Valor: Mas e se esses grupos efetivamente saírem do consórcio?

Conti : Eles têm o direito de sair. Há possibilidade de a empresa se retirar. Se eu aceito TIR de X e ele aceita só TIR de X mais 2%, ele está fora. Mas em um empreendimento nessa escala, a competição existiu e a definição foi bem consistente. Se a empresa anunciou que pode sair, nada impede que as pessoas em determinado momento tomem uma posição e depois a revejam. Se a Queiroz Galvão, que já trabalhou muitas vezes conosco, não quiser continuar, eu diria que não houve nada contra nenhum dos participantes. Gostaríamos que fosse mantida a estrutura inicial do consórcio, mas, se não for, temos alternativas. Ninguém é insubstituível. A Queiroz Galvão é uma excelente empresa, idônea e tem porte para a obra. Para o consórcio, ela seria muito boa. Mas, se por um motivo qualquer ela fizer análise e achar que não será possível participar, procuraremos outros parceiros.

Valor: Como a empresa ainda pode aperfeiçoar esses cálculos financeiros para enfrentar esse desafio de construir Belo Monte?

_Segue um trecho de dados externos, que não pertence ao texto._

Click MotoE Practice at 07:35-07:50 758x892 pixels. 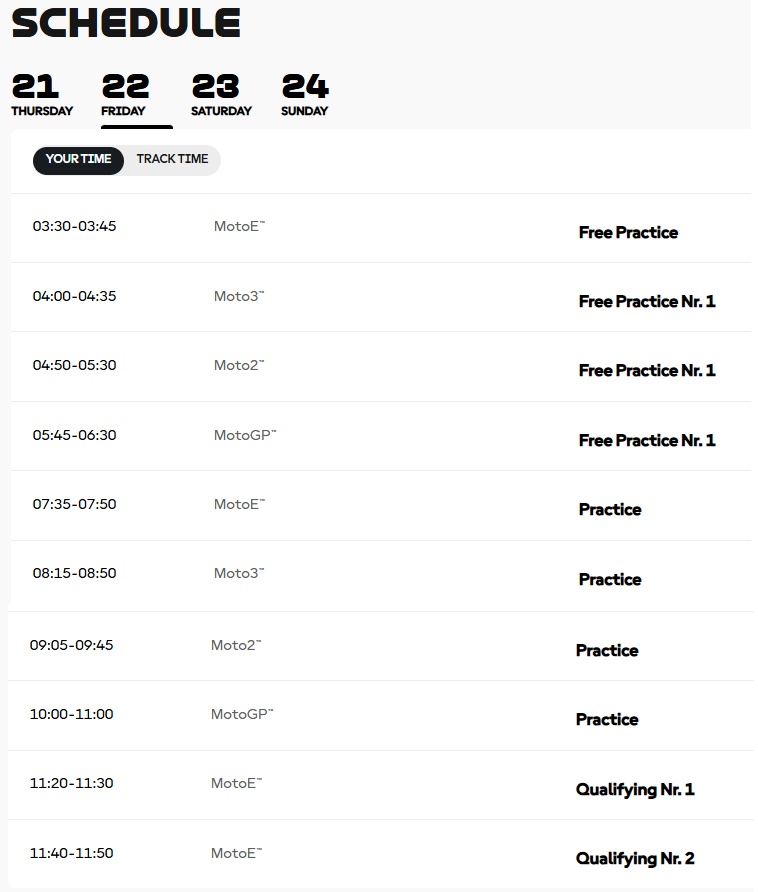380,506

Conti : Estamos no modelo 70, 20, 10. Ou seja, 70% da energia será vendida no mercado cativo a R$ 78 o Megawatt-hora (MWh). Para 20%, vamos vender a preço de mercado, que é maior do que o valor definido no ambiente regulado. Para os 10% restantes (que têm de ser destinados a consumidores de energia que fazem parte do consórcio), há várias alternativas. Podemos contratar outro grupo para se associar ou contar com sócios que fariam uma distribuição proporcional entre seus coligados.